No conceivable sequin, or other glowing, flowing object, has been left unturned in this romping musical conundrum of the 1994 movie from which “Priscilla Queen of the Desert” was adapted by Stephan Elliott & Allan Scott. It’s camp at its highest level and fits right into this Broadway season where the new standard is performers tethered and flying. Tacky, wacky “Priscilla” is razzle-dazzle to the nth degree. Remember “When Pigs Fly?” That was surely the forerunner of the brilliance in costuming that is the highlight of this production (costumes by Tim Chappel and Lizzy Gardiner – Tony winners perhaps?).

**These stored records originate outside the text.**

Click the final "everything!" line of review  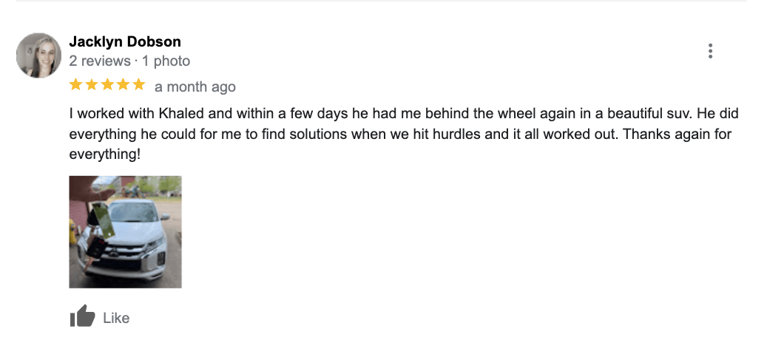point(105,154)
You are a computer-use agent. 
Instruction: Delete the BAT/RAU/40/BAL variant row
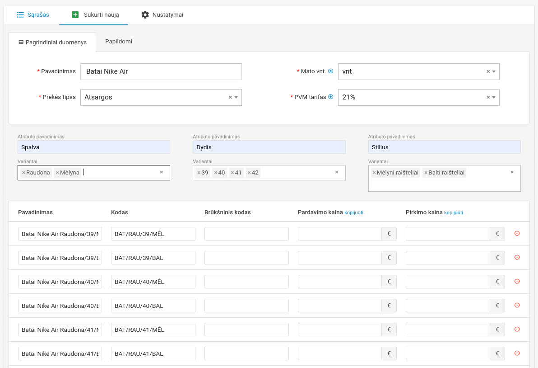coord(517,305)
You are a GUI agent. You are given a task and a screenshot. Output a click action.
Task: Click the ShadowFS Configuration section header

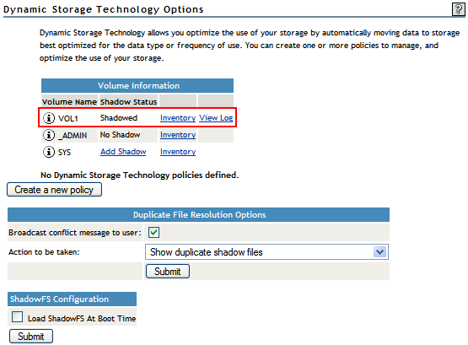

Three Australian drag queens, ala “La Cage”, with a little bit of “Mamma Mia” style, and some Las Vegas thrown in for good measure, take off on a road trip from Sydney to Alice Springs making their way through the outback in a shabby bus named “Priscilla” that changes colors and is only dimmed by the sight of the gaudy, bawdy extravagant costumes and colors. Tony Award nominee Will Swenson, seen in the recent revival of “Hair,” is the susceptible Tick/Mitzi who owns up to the fact that he also has a wife Marion (Jessica Phillips) in Alice. Marion just happens to own a Casino and inveigles Tick to come and bring his drag show to her establishment as a ruse to finally meet his son Benj, age 6, whom he’s never seen (alternating Nick Mannikus/Ashton Woerz).
In this sparkle plenty production, not a moment is wasted on the storyline, which is mediocre, but instead we’re bombarded with “in your face” dance moves and choreography accompanying the pop music that is the meat and potatoes. You’ll not have to concern yourself as to whether there’s a tune you’ll know or want to walk out of the theatre singing. There are many! From the opening “It’s Raining Men” (and that’s no lie), “What’s Love Got to Do With It?”or Tick sitting at his dressing table singing ”I Say a Little Prayer” to “Material Girl” or “I Love the Nightlife,” it’s non-stop, can you top this grooves and moves.
Swenson is accompanied by retired transsexual quick-witted queen Bernadette, a regal Tony Sheldon, who created the role in Australia, along with all-too spunky, running at the mouth Felicia/Adam, played by Nick Adams. As the three go off on their jaunt, they meet a lot of colorful folk along the way like the yahoos at the Broken Hill night spot where toughie bar owner Shirley, the hilarious Keala Settle, shakes it up with the best of them, an aboriginal (James Brown III) showing a group of tourists around in the outback, mechanic Bob (C. David Johnson) who sympathizes with the three, trying to help them when the bus breaks down and develops an eye for Bernadette, and who also happens to be married to some crazy mail order bride Cynthia (J. Elaine Marcos) whose “Pop Muzik” is more than notable as she fires ping-pong balls from some unusual body parts.
There’s a whole lotta wise-cracking going on, especially from the young spunky Felicia, with lots of sexual innuendos throughout as he flexes those big muscles. The scenic design, with the bus as focus, also adds a BIG glittery shoe (thank Brian Thompson) on which Felicia pops out into the audience to lip sync “Sempre Libre.”
The Divas, Jacqueline B. Arnold, Anastacia McClesky and Ashley Spencer are kept busy, not only in the air, but on the ground as they sing live to a fair amount of lip syncing.
Add some delicious paint brush costumes to “Color My World” and dancing cupcakes with umbrellas to “MacArthur Park” and one’s senses are overwhelmed with the creativity and color. Lest we forget, the larger than life hairdos and huge platform footwear are also remarkable.
The cast gels but for a noticeable difference in the lack of strength in Swenson’s performance compared to his two drag queen buddies. He just isn’t convincing enough when it comes to pure camp.
The fabulous lighting is by Nick Schlieper, with sound design by Jonathan Deans & Peter Fitzgerald. The choreography, created by the late Ross Coleman, is now supervised by Jerry Mitchell. The whole extravaganza is deftly directed by Simon Phillips.
Get thee to the Palace Theatre on Broadway for some great fun!